Posted: 04/18/2012 12:23 pm

I'm no kin to the monkey, no no no
The monkey's no kin to me, yeah yeah yeah
I don't know much about his ancestors
But mine didn't swing from a tree.

That's the first verse of a famous creationist ditty, "I'm No Kin to the Monkey," written by Dave Hendricks. You can hear a famous 1972 performance of it by two sisters, Robin and Crystal Bernard, singing at Jerry Falwell's Thomas Road Baptist Church, on YouTube, where it's called "The Monkey Song." And you might be excused for thinking that you might have detected it echoing through the Tennessee General Assembly recently. Eighty-seven years after the notorious Scopes trial, the Tennessee legislature recently passed a bill encouraging teachers to present the "scientific strengths and scientific weaknesses" of topics that arouse "debate and disputation" such as "biological evolution, the chemical origins of life, global warming, and human cloning," and the governor allowed the bill to become law without his signature.

Scopes was convicted in 1925 of violating a Tennessee law that forbade the teaching of human evolution in the state's public schools, and that law remained on the books until 1967, when the Tennessee legislature repealed it, anticipating the Supreme Court's 1968 ruling that such laws are unconstitutional. But creationist tactics have evolved. After it was no longer possible to ban the teaching of evolution, creationists tried to have creationism -- whether in the form of "creation science" or "intelligent design" -- taught alongside evolution. With a Supreme Court ruling in 1987 against the teaching of creation science and a federal court ruling in 2005 against the teaching of intelligent design, the strategy is increasingly recognized as a failure. And so the subtler approach of the new Tennessee law.

Despite the lofty rhetoric about critical thinking and scientific inquiry surrounding the bill, it was clear what the purpose of its supporters was.
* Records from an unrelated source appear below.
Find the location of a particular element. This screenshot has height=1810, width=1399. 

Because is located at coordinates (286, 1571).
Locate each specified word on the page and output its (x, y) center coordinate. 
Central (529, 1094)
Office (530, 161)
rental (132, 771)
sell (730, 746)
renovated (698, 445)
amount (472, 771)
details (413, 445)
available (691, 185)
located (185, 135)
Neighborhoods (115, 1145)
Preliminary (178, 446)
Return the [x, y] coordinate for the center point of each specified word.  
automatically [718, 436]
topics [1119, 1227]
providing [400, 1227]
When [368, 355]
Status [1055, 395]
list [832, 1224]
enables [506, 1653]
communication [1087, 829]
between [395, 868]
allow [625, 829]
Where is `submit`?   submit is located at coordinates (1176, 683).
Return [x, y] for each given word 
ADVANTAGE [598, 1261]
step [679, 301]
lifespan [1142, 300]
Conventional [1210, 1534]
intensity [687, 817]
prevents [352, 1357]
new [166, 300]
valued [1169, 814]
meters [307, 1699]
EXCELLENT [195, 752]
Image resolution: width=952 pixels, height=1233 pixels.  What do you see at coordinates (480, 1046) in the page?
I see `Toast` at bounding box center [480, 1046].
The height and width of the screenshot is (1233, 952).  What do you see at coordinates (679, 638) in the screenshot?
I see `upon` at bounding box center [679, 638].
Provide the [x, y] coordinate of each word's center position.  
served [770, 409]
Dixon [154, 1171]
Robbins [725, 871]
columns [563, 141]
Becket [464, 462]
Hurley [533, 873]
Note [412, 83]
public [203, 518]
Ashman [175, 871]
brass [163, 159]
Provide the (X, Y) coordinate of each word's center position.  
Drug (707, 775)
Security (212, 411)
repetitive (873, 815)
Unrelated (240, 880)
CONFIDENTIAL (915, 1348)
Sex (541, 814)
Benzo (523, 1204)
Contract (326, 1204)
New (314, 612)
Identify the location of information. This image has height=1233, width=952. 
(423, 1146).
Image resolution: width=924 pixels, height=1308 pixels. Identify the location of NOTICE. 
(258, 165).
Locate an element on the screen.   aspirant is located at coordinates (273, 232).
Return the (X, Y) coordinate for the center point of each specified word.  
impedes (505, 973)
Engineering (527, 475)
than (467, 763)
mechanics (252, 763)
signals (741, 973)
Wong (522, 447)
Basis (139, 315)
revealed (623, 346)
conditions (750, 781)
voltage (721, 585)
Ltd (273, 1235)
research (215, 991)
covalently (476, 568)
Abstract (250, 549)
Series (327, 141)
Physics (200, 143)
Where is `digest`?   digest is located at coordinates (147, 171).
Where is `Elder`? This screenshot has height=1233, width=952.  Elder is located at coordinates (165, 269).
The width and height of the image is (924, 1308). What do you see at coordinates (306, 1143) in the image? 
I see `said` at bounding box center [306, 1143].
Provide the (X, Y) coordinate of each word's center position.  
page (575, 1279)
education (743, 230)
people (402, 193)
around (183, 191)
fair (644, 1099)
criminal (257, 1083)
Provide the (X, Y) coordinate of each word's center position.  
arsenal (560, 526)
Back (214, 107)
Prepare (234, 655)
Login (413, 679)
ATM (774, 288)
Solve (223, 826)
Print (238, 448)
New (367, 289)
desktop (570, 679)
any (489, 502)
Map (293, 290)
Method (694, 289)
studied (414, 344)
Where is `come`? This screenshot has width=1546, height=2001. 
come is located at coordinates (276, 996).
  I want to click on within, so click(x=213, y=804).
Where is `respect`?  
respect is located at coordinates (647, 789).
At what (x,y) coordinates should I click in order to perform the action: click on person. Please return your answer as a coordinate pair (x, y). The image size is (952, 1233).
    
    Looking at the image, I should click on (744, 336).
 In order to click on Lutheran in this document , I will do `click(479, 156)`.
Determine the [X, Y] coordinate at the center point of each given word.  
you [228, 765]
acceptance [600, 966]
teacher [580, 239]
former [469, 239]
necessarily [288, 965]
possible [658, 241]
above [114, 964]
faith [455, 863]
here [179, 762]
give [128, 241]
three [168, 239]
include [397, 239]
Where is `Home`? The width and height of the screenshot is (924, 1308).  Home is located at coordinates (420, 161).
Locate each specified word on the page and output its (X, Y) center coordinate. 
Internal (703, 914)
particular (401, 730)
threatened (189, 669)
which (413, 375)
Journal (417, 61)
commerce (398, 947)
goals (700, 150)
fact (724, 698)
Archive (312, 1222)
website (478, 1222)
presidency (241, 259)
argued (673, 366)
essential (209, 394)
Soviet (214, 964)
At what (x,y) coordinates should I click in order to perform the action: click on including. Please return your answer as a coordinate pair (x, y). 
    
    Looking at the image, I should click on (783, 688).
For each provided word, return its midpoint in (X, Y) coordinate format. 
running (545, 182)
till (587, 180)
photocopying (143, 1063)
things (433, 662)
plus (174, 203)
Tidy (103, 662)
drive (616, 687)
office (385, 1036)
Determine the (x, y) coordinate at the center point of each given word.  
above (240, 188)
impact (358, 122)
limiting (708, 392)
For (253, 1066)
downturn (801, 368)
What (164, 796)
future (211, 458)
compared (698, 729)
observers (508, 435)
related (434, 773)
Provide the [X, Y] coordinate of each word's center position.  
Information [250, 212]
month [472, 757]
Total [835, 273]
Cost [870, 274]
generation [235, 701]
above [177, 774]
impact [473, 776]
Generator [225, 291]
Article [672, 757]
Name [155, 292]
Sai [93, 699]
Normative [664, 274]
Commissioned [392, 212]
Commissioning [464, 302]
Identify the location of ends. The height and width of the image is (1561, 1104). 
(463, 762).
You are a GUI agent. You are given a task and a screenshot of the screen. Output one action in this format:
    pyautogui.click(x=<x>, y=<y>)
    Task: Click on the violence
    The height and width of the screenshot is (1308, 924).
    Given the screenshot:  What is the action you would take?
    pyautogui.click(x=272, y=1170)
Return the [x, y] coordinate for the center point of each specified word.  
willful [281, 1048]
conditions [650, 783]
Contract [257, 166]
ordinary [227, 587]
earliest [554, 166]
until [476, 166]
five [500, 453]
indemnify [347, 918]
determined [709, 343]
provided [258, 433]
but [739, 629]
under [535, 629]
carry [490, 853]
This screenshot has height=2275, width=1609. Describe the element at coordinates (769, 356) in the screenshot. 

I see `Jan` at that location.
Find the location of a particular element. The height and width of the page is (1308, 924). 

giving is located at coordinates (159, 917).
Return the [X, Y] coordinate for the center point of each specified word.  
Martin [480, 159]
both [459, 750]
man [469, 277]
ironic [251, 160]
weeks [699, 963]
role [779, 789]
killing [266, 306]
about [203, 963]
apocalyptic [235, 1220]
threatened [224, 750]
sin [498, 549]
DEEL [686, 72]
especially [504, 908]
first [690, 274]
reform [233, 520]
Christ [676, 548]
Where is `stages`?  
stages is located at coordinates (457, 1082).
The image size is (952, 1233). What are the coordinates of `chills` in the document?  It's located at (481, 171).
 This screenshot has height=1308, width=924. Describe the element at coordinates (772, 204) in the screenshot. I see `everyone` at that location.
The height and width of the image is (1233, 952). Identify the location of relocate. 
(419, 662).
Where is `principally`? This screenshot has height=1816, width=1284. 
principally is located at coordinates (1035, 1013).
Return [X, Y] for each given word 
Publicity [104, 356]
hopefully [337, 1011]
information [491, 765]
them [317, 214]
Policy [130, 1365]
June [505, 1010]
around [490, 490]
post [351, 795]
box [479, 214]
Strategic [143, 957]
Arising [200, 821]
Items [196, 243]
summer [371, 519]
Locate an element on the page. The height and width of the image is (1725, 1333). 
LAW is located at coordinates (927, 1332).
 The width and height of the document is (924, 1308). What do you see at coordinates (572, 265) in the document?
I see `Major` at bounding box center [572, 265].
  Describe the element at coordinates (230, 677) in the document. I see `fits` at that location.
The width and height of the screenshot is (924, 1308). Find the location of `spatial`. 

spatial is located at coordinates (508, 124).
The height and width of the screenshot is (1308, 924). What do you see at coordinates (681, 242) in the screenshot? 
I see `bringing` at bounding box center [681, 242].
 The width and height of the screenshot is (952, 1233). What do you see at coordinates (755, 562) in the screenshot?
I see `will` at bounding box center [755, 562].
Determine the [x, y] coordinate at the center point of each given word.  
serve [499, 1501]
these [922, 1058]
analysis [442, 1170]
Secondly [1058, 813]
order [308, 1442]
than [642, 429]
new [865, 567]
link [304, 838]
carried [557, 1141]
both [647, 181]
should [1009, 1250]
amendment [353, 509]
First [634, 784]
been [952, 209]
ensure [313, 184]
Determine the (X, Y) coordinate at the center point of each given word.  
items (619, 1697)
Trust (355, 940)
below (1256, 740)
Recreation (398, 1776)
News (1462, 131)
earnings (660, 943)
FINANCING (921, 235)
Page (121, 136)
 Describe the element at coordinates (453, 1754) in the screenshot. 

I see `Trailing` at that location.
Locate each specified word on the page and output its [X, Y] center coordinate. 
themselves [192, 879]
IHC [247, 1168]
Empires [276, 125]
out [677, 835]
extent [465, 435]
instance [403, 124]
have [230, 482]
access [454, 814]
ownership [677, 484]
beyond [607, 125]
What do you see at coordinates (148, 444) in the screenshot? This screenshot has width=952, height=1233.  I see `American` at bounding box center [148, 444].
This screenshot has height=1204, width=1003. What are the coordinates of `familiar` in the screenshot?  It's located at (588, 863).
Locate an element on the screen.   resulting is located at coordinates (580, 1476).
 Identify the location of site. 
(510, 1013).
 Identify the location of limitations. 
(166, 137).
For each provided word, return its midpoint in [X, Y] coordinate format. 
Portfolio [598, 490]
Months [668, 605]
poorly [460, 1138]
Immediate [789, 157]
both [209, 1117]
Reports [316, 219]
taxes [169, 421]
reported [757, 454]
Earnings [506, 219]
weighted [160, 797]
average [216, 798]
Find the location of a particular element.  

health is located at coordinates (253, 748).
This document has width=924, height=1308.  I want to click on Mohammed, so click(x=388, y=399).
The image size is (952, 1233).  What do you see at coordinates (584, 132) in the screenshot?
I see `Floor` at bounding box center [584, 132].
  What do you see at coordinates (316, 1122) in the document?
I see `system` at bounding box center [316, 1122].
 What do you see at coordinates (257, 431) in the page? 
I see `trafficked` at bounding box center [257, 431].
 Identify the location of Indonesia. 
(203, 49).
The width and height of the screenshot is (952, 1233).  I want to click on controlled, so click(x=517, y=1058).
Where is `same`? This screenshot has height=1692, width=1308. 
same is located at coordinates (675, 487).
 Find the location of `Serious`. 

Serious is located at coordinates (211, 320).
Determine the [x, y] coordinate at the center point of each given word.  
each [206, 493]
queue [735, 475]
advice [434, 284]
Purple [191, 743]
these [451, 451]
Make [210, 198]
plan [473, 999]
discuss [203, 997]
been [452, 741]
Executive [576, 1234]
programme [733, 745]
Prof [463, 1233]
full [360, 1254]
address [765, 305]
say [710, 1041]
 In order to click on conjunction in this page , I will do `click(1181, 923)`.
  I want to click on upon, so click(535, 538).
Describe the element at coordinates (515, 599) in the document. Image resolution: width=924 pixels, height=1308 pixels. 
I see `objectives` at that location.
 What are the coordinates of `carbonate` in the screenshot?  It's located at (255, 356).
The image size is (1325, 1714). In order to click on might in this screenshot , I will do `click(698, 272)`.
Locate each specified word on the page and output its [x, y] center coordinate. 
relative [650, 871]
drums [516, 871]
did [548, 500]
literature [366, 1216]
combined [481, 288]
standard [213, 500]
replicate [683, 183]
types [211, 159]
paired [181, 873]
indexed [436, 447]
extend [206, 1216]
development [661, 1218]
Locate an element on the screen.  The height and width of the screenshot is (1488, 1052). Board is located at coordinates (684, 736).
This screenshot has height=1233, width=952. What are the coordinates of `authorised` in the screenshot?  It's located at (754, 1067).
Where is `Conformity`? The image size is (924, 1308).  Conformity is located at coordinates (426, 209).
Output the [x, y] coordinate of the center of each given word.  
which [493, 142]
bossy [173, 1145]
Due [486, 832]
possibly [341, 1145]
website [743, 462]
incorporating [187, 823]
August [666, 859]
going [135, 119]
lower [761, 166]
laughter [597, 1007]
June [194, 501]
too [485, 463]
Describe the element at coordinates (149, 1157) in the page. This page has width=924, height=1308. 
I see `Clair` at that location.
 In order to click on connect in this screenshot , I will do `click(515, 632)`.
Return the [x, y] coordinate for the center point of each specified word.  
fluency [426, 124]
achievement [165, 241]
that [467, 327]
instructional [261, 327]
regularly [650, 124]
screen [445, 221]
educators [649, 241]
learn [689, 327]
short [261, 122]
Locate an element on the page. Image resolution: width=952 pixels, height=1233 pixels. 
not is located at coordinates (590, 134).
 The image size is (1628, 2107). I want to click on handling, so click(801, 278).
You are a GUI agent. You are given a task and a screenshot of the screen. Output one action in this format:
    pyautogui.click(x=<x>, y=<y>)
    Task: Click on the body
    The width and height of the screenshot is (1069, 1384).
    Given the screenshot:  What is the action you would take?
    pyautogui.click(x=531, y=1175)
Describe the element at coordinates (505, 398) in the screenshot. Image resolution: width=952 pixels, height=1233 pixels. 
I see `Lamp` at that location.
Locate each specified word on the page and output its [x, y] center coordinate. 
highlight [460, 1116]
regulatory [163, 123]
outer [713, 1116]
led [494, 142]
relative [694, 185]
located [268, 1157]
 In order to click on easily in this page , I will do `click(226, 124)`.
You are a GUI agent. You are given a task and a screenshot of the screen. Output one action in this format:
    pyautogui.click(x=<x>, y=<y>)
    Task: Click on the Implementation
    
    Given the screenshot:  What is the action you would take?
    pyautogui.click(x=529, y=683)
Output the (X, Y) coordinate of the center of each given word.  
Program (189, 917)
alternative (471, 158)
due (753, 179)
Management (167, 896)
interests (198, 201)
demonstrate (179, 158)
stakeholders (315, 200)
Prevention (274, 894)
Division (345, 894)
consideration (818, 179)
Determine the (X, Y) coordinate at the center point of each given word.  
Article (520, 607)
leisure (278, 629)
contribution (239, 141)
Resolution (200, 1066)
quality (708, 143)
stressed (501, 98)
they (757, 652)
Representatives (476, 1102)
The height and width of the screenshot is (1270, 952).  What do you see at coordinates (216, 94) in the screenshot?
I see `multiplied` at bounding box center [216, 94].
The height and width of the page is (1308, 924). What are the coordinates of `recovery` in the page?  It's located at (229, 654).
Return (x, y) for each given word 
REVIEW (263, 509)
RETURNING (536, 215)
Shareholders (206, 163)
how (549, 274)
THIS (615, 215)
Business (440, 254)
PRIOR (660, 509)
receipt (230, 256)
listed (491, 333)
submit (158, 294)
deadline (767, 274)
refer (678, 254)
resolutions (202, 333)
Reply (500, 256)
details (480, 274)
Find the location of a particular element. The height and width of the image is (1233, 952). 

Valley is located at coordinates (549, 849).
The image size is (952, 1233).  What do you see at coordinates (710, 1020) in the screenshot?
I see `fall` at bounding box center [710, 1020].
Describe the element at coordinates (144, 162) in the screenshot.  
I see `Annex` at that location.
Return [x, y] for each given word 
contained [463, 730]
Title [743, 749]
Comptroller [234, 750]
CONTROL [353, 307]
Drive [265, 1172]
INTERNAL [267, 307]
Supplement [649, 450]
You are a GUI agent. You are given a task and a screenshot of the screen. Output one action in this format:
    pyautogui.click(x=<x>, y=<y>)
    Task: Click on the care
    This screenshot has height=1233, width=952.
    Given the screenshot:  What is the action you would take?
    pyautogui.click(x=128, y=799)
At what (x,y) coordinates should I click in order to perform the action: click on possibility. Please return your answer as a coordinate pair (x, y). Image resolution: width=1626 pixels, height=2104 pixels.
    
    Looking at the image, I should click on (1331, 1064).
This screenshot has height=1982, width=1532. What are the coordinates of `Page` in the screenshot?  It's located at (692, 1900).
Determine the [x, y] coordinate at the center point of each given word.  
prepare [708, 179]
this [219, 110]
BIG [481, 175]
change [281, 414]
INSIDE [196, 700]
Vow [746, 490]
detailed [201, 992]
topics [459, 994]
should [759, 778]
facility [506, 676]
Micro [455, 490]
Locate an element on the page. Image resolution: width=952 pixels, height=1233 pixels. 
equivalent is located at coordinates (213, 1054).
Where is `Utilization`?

After all, the bill was pushed by the state affiliate of the fundamentalist Focus on the Family, and a columnist for Scientific American reported that its main sponsor in the Tennessee House of Representatives "could not explain why a Christian organization would be pushing legislation that supposedly has nothing to do with inserting religion into science class." A less evasive state representative explained his support for the bill on the floor of the House by mangling a passage from Francis Bacon and misattributing it to Albert Einstein: "A little knowledge would turn your head to atheism, while a broader knowledge would turn your head to Christianity."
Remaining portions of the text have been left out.